Since its first use as a drug delivery system, mesoporous silica has proven to be a surprisingly efficient vehicle due to its porous structure. Unfortunately, most synthesis methods are based on using large amounts of surfactants, which are then removed by solvent extraction or heat treatment, leading to an undesired environmental impact because of the generated by-products. Hence, in the present study, we followed the synthesis of a silica material with a wormhole-like pore arrangement, using two FDA-approved substances as templates, namely Tween-20 and starch. As far as we know, it is the first study using the Tween-20/starch combo as a template for mesoporous silica synthesis. Furthermore, we investigated whether the obtained material using this novel synthesis had any potential in using it as a DDS. The material was further analyzed by XRD, TEM, FT-IR, N-2 adsorption/desorption, and DLS to investigate its physicochemical features. Vancomycin was selected as the active molecule based on the extensive research engaged towards improving its bioavailability for oral delivery. The drug was loaded onto the material by using three different approaches, assuming its full retention in the final system.

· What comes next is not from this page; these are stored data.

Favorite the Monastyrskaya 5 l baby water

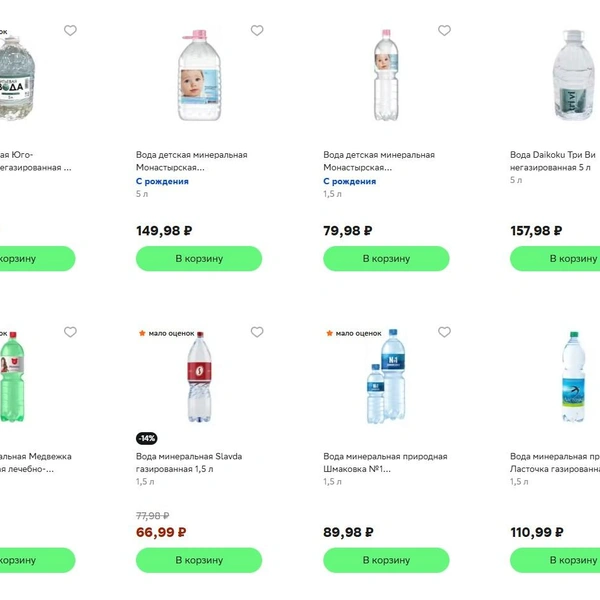pos(257,31)
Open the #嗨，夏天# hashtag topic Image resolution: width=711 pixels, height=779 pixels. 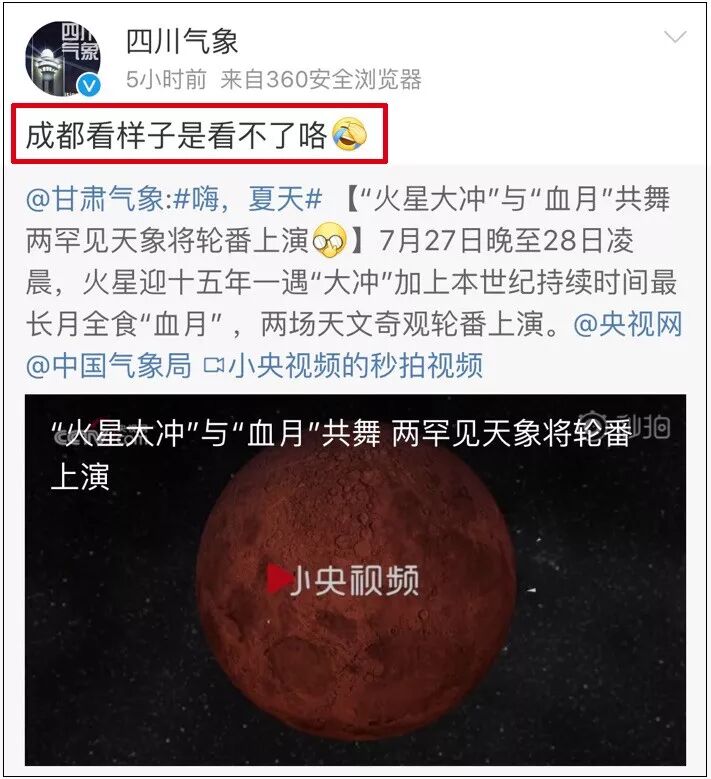248,200
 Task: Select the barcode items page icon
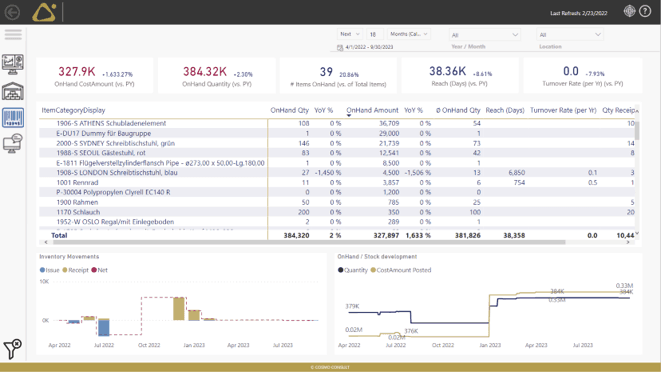coord(13,117)
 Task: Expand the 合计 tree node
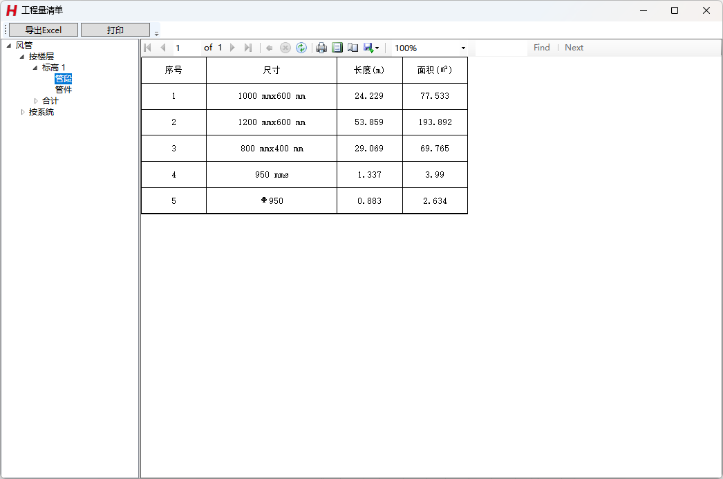click(36, 101)
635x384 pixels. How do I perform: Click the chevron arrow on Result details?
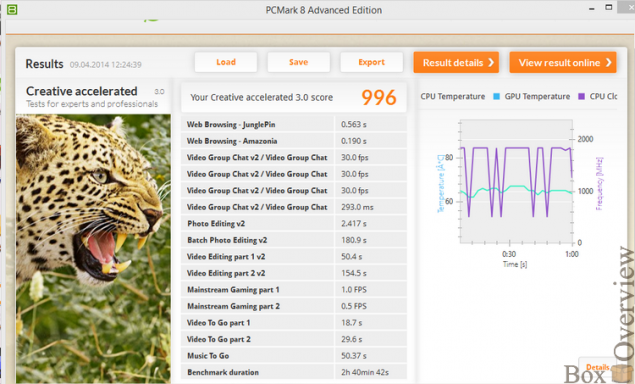[491, 62]
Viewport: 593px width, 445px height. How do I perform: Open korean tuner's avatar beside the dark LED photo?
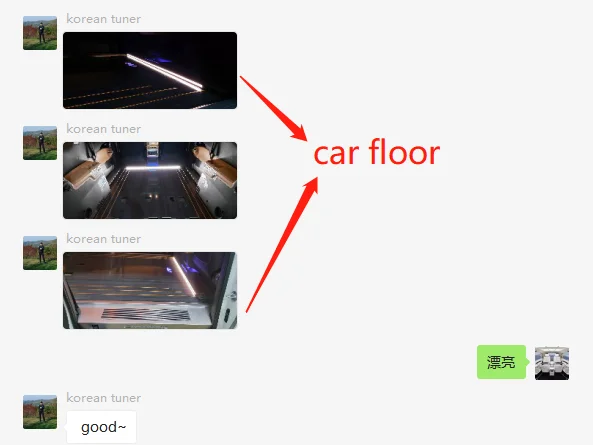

Thermal analysis confirmed the successful loading of vancomycin by all means, and pore volume significantly decreased upon loading, especially in the case of the vacuum-assisted method. All methods showed a slower release rate compared to the same amount of the pure drug. Loadings by physical mixing and solvent evaporation released the whole amount of the drug in 140 min, and the material loaded by the vacuum-assisted method released only 68.2% over the same period of time, leading us to conclude that vancomycin was adsorbed deeper inside the pores. The kinetic release of the three systems followed the Higuchi model for the samples loaded by physical mixing and vacuum-assisted procedures, while the solvent evaporation loading method was in compliance with the first-order model.